Feature Selection and Variable Screening

The program will perform the following operations:

 A. Single list of dependent variables:

 1. If a single variable list is specified for the analysis the program will automatically divide (block, chunk) the variable list into a number of mapped InputDescriptors of manageable size for downstream analyses. You can then, for example, attach the multiple output documents that are produced to compute descriptive statistics for all (many thousands of) variables.
 2. The user can request that the program select randomly a specified number of variables for downstream analyses.

 B. Feature Selection for Regression and/or Classification Problems:

 The program will use the Statistica Feature Selection and Variable Screening module to select a subset of k best predictors for each variable.

Single List

Element Name Description
Number of vars for subset Select the number of variables to be selected for the subset.
Method for single var. list Select the method for reducing a single list of categorical and/or continuous dependent variables. The following methods are available:

 Divide into several outputs: Choose this method to create multiple data sources for downstream analyses; this option is useful, for example, to compute descriptive statistics for many (thousands of) variables.

 Random selection of subsets: Randomly select the requested number of variables from the list of continuous and categorical dependent variables.
Max. size of a variable list Select the maximum number of variables for a single analysis during variable selection; this option is only applicable if the 'Method for single variable list' parameter is set to 'Divide into several outputs'; this parameter determines the largest size of a single variable list created by this option.
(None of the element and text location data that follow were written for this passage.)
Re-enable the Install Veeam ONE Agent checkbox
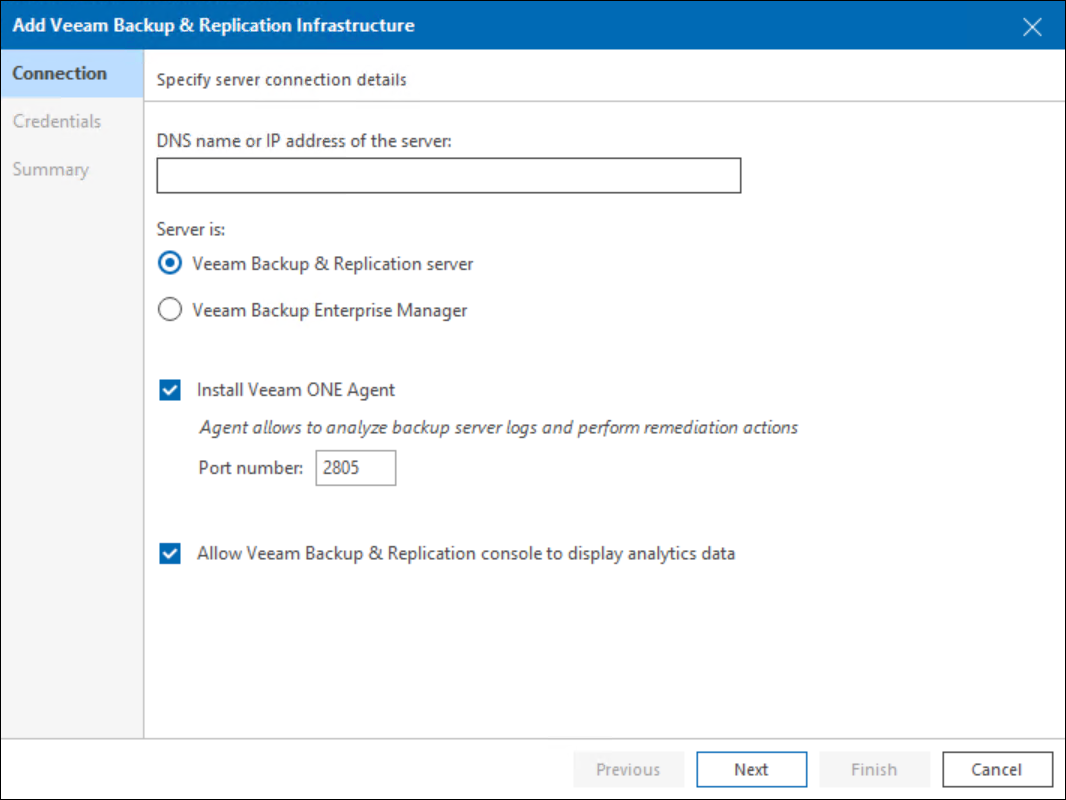This screenshot has width=1066, height=800. click(169, 389)
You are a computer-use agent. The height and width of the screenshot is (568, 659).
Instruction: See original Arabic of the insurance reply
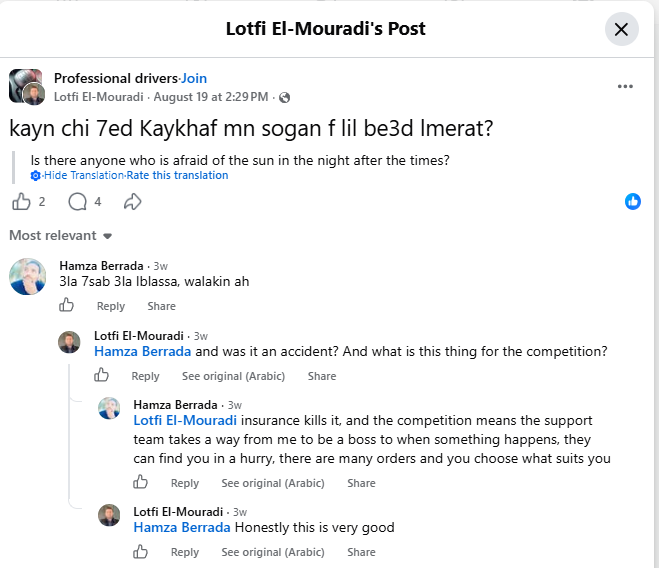(273, 483)
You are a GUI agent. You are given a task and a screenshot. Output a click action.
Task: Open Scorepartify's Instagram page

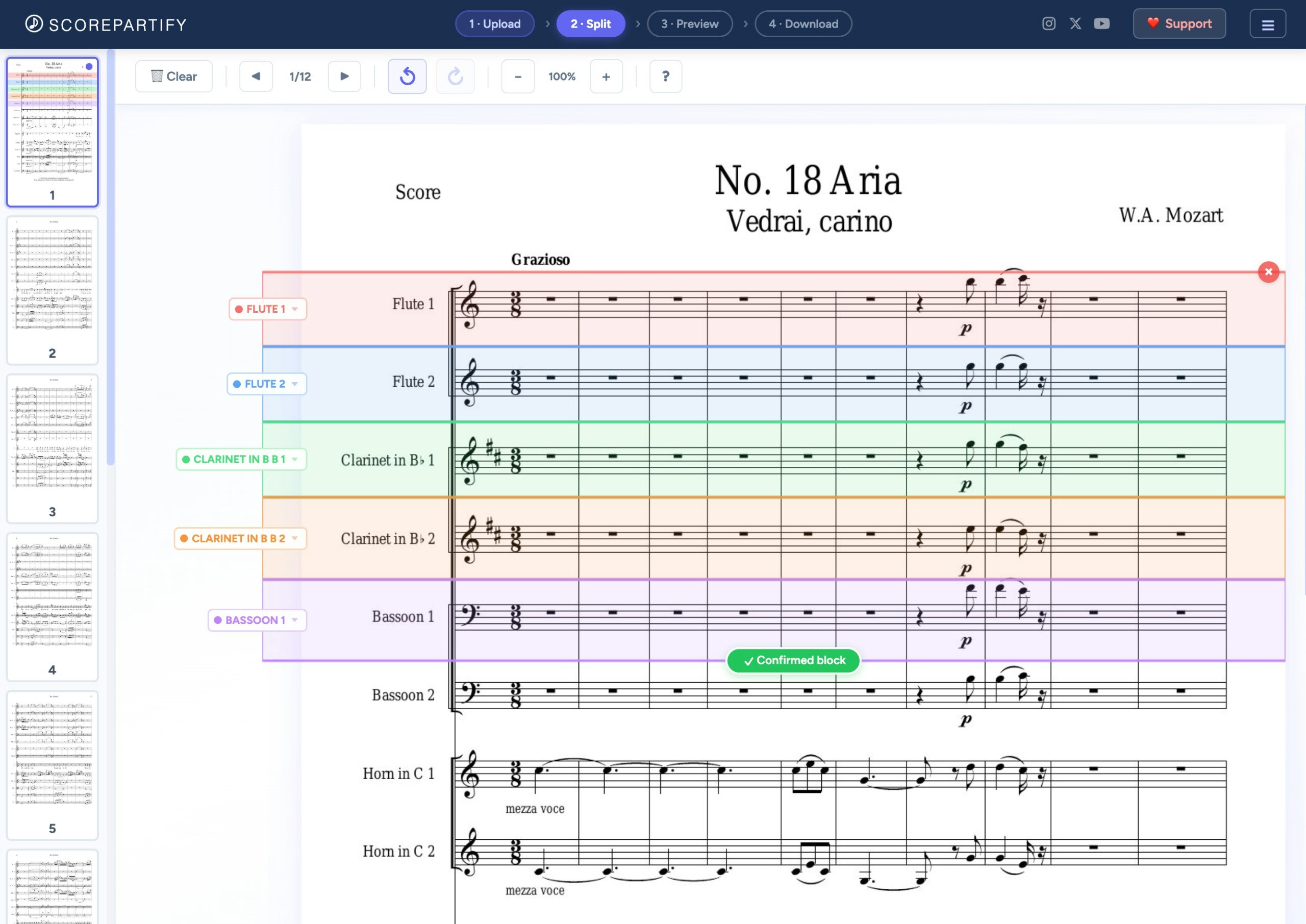tap(1048, 23)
 Most nodes of Statistica Data Miner will process multiple data sources, so the 'Divide into several outputs' option allows you to perform identical analyses on extremely large lists of variables.
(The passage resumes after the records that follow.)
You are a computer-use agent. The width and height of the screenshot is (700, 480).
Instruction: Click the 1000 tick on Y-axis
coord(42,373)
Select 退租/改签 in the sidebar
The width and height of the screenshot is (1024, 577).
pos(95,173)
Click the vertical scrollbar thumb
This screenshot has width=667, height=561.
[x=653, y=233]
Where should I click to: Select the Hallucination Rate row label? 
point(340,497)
Feature/Predictor Selection

Element Name Description
Number of vars for subset Select the number of predictor variables to be selected for the subset; the program will select the requested number of variables for each dependent variable in the continuous and categorical dependent variable list.
Number of cuts Select the number of cuts for continuous predictor variables; the algorithm for selection of continuous predictor variables will divide the range of values for each variable into k intervals; select 2 if you only want to test for monotone relationships; select 10 to test for all types (linear, monotone, non-monotone, etc.) relationships.